▶ Énoncé 1:
Dans l'extrait sur le Globe, réécrivez le passage allant de « Je rappelle ce » jusqu'à « de la restauration. » inclus, en remplaçant « faisceau » par « groupe ».
▶ Énoncé 2:
Traduisez en anglais cette phrase de l'extrait sur le Globe : « Il disparut bientôt, brisé par les difficultés légales qui alors entravaient la presse. »

▶ Extrait choisi:
C’était à l’occasion d’une entreprise qui nous réunit. Un recueil périodique s’était fondé, un moment remarqué, oublié aujourd’hui, les Tablettes universelles. Il disparut bientôt, brisé par les difficultés légales qui alors entravaient la presse. Chacun se reprit à chercher de son côté des chances de succès, des occasions de travail. M. Thiers et M. Mignet rentrèrent dans la voie où ils trouvèrent plus tard à créer le National. Pour nous, nous fûmes bientôt ralliés autour d’une œuvre qui a laissé quelque souvenir : je veux parler du Globe, recueil périodique que M. Dubois et M. Leroux fondèrent vers la fin de 1824.

Je rappelle ce fait parce qu’il fixa décidément M. Jouffroy dans les rangs de la presse militante. L’École normale dominait le Globe à son origine ; le nom de M. Dubois ne peut laisser à cet égard aucun doute. À cette direction appartenaient MM. Damiron, Trognon, Patin, Farcy, etc., et se rattachèrent M. Ampère, M. Lerminier, M. Magnin, et un peu plus tard M. Sainte-Beuve. Venus d’ailleurs, MM. Duvergier de Hauranne, Duchâtel, Vitet, d’autres encore, tempérèrent ce que cet esprit pouvait avoir d’exclusif, par une diversité nécessaire d’études et de goûts. Nous formâmes ainsi un faisceau de critiques qui, je le puis dire sans témérité, exerça dans la philosophie, la littérature et la politique, une véritable influence pendant les cinq dernières années de la restauration.

▶ Données sources:
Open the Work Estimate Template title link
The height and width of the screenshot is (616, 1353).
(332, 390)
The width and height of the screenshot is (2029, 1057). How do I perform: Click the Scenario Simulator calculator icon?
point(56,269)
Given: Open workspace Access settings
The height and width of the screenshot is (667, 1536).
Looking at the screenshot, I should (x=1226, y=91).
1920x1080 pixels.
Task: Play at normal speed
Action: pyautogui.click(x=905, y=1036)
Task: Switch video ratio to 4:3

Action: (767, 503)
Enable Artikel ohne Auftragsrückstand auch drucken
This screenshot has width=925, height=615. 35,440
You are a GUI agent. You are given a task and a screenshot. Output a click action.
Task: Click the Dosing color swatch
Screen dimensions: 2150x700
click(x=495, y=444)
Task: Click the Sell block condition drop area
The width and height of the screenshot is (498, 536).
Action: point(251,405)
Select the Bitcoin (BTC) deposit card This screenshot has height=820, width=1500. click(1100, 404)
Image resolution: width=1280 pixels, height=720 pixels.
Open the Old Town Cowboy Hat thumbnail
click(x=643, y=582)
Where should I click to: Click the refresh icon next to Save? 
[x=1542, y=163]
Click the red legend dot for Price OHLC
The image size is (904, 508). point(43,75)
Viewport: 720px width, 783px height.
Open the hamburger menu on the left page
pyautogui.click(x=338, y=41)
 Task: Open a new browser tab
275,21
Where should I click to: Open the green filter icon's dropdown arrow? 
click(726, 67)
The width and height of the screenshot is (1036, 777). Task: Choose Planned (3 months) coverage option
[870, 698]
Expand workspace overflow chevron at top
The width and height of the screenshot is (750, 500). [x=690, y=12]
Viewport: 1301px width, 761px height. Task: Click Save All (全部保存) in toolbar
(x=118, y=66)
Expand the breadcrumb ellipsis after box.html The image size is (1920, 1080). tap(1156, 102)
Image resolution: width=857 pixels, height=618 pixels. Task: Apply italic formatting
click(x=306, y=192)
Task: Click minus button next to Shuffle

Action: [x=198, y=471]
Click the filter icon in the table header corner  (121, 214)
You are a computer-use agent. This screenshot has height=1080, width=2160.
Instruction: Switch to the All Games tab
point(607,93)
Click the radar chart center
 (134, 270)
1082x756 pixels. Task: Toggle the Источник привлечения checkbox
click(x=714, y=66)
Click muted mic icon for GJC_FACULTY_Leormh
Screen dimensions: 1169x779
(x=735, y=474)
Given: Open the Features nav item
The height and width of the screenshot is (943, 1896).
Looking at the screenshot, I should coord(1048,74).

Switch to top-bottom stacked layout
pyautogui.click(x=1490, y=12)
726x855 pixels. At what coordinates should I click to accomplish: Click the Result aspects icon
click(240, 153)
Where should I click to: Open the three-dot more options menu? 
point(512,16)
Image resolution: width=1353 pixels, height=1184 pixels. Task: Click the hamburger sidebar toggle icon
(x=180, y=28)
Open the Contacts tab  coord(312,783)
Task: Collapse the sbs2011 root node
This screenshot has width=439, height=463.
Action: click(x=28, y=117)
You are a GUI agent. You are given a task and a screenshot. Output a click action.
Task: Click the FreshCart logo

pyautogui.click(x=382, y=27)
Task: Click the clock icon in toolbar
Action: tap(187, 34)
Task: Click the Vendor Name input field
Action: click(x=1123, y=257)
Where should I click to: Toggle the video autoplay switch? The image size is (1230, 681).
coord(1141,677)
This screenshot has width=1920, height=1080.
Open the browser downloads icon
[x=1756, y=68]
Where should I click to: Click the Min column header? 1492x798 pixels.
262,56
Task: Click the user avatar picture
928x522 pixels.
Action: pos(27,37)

▶ Corrigé 1:
Je rappelle ce fait parce qu’il fixa décidément M. Jouffroy dans les rangs de la presse militante. L’École normale dominait le Globe à son origine ; le nom de M. Dubois ne peut laisser à cet égard aucun doute. À cette direction appartenaient MM. Damiron, Trognon, Patin, Farcy, etc., et se rattachèrent M. Ampère, M. Lerminier, M. Magnin, et un peu plus tard M. Sainte-Beuve. Venus d’ailleurs, MM. Duvergier de Hauranne, Duchâtel, Vitet, d’autres encore, tempérèrent ce que cet esprit pouvait avoir d’exclusif, par une diversité nécessaire d’études et de goûts. Nous formâmes ainsi un groupe de critiques qui, je le puis dire sans témérité, exerça dans la philosophie, la littérature et la politique, une véritable influence pendant les cinq dernières années de la restauration.

▶ Corrigé 2:
It soon disappeared, broken by the legal difficulties that hampered the press at the time.